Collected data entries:

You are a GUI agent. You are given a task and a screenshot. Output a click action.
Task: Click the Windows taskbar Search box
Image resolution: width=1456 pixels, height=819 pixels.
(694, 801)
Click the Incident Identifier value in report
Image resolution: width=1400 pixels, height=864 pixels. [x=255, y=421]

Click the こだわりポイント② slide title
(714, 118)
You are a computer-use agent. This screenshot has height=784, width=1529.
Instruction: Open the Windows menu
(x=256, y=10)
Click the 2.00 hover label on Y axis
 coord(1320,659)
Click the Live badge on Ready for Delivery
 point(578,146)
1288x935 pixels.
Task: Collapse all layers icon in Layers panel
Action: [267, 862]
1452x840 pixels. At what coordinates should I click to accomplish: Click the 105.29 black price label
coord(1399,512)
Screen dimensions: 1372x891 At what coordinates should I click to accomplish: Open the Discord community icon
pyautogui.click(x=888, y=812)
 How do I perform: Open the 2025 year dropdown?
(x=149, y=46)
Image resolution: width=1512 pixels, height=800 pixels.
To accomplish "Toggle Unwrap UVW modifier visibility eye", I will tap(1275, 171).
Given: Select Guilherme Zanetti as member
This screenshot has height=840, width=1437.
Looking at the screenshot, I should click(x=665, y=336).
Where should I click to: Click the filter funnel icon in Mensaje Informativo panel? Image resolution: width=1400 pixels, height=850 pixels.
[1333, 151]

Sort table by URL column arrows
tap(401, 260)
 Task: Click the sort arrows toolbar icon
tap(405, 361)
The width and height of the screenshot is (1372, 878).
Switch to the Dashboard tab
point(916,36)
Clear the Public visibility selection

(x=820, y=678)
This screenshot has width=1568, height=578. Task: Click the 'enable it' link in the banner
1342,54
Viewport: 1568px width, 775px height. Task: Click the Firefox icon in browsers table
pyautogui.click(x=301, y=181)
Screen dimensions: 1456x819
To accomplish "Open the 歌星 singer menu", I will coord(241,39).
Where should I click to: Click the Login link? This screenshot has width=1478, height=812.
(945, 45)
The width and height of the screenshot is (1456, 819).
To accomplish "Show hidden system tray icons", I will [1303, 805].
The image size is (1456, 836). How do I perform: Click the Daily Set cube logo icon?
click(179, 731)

- _TASK PROMPT_:
I would like you to output every record exactly as written.

- _RESPONSE_:
You are a GUI agent. You are given a task and a screenshot. Output a click action.
Task: Click the Windows taskbar Search box
Image resolution: width=1456 pixels, height=819 pixels.
(694, 801)
Click the Incident Identifier value in report
Image resolution: width=1400 pixels, height=864 pixels. [x=255, y=421]

Click the こだわりポイント② slide title
(714, 118)
You are a computer-use agent. This screenshot has height=784, width=1529.
Instruction: Open the Windows menu
(x=256, y=10)
Click the 2.00 hover label on Y axis
 coord(1320,659)
Click the Live badge on Ready for Delivery
 point(578,146)
1288x935 pixels.
Task: Collapse all layers icon in Layers panel
Action: [267, 862]
1452x840 pixels. At what coordinates should I click to accomplish: Click the 105.29 black price label
coord(1399,512)
Screen dimensions: 1372x891 At what coordinates should I click to accomplish: Open the Discord community icon
pyautogui.click(x=888, y=812)
 How do I perform: Open the 2025 year dropdown?
(x=149, y=46)
Image resolution: width=1512 pixels, height=800 pixels.
To accomplish "Toggle Unwrap UVW modifier visibility eye", I will tap(1275, 171).
Given: Select Guilherme Zanetti as member
This screenshot has height=840, width=1437.
Looking at the screenshot, I should click(x=665, y=336).
Where should I click to: Click the filter funnel icon in Mensaje Informativo panel? Image resolution: width=1400 pixels, height=850 pixels.
[1333, 151]

Sort table by URL column arrows
tap(401, 260)
 Task: Click the sort arrows toolbar icon
tap(405, 361)
The width and height of the screenshot is (1372, 878).
Switch to the Dashboard tab
point(916,36)
Clear the Public visibility selection

(x=820, y=678)
This screenshot has width=1568, height=578. Task: Click the 'enable it' link in the banner
1342,54
Viewport: 1568px width, 775px height. Task: Click the Firefox icon in browsers table
pyautogui.click(x=301, y=181)
Screen dimensions: 1456x819
To accomplish "Open the 歌星 singer menu", I will coord(241,39).
Where should I click to: Click the Login link? This screenshot has width=1478, height=812.
(945, 45)
The width and height of the screenshot is (1456, 819).
To accomplish "Show hidden system tray icons", I will [1303, 805].
The image size is (1456, 836). How do I perform: Click the Daily Set cube logo icon?
click(179, 731)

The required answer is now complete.